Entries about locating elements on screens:
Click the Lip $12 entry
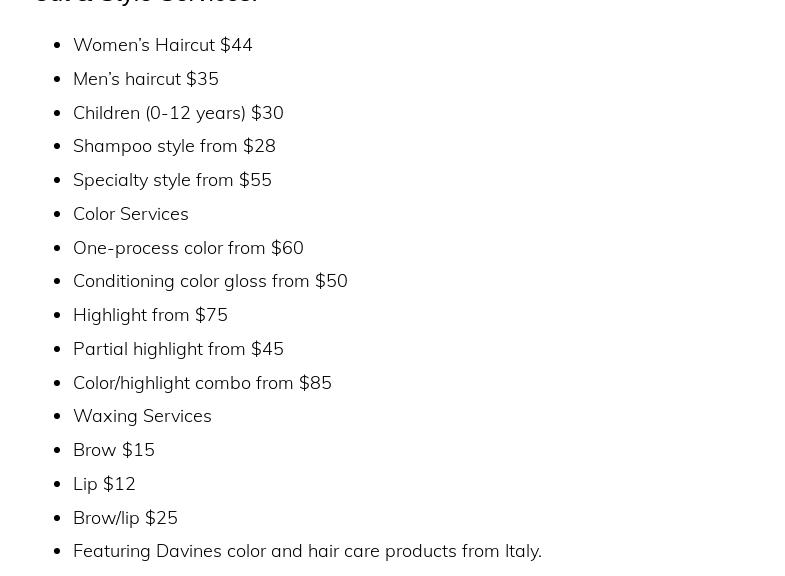Viewport: 785px width, 576px height. click(x=104, y=484)
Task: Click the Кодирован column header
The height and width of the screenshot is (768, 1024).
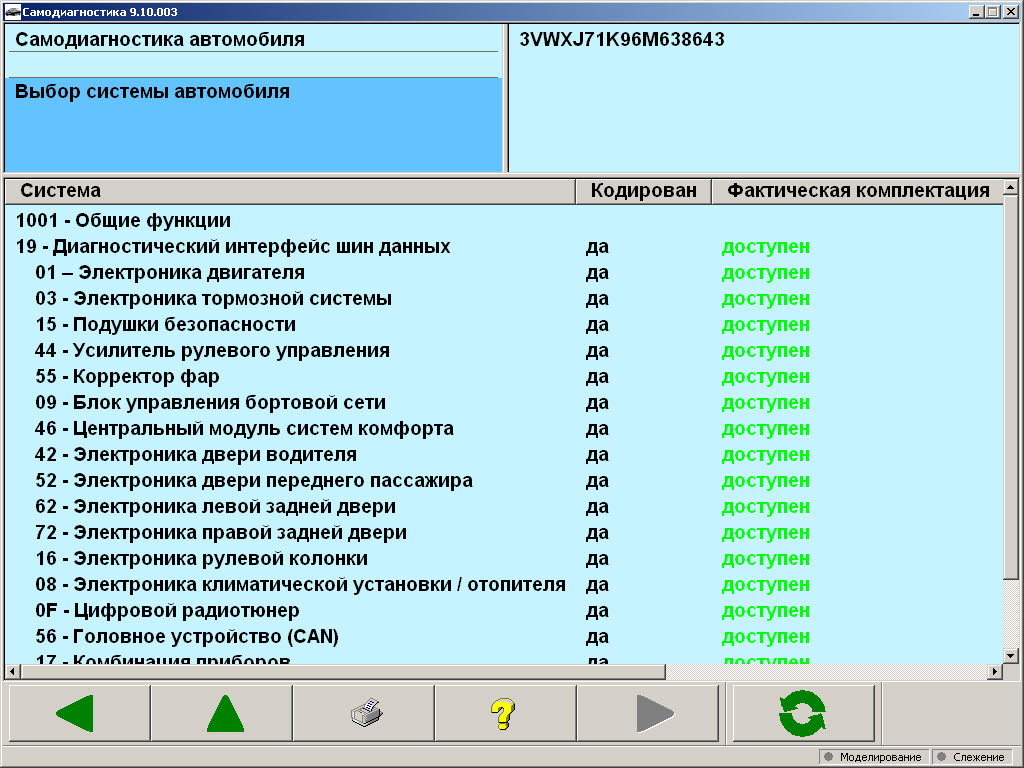Action: [x=643, y=190]
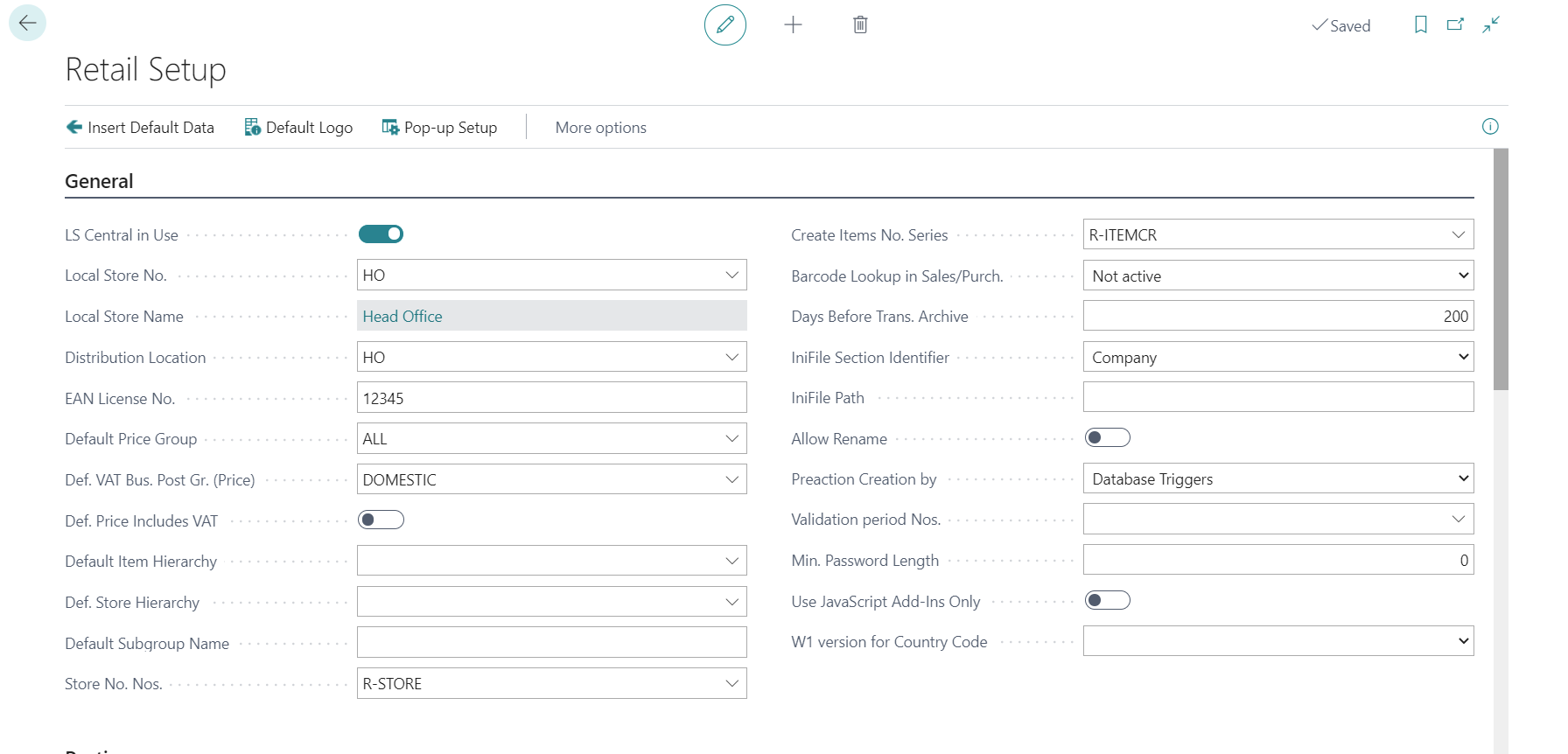Click the bookmark icon

point(1420,24)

# [THE PROBLEM]
Recast the lines of the entries above as a Markdown table with the columns Row and Line, giving each nonblank line its own numbered row. Leave out the pictures and skip blank lines.

# [FINAL RESULT]
| Row | Line |
|---|---|
| 1 | Click the Lip $12 entry |
| 2 | Viewport: 785px width, 576px height. click(x=104, y=484) |
| 3 | Task: Click the Кодирован column header |
| 4 | The height and width of the screenshot is (768, 1024). |
| 5 | Action: [x=643, y=190] |
| 6 | Click the bookmark icon |
| 7 | point(1420,24) |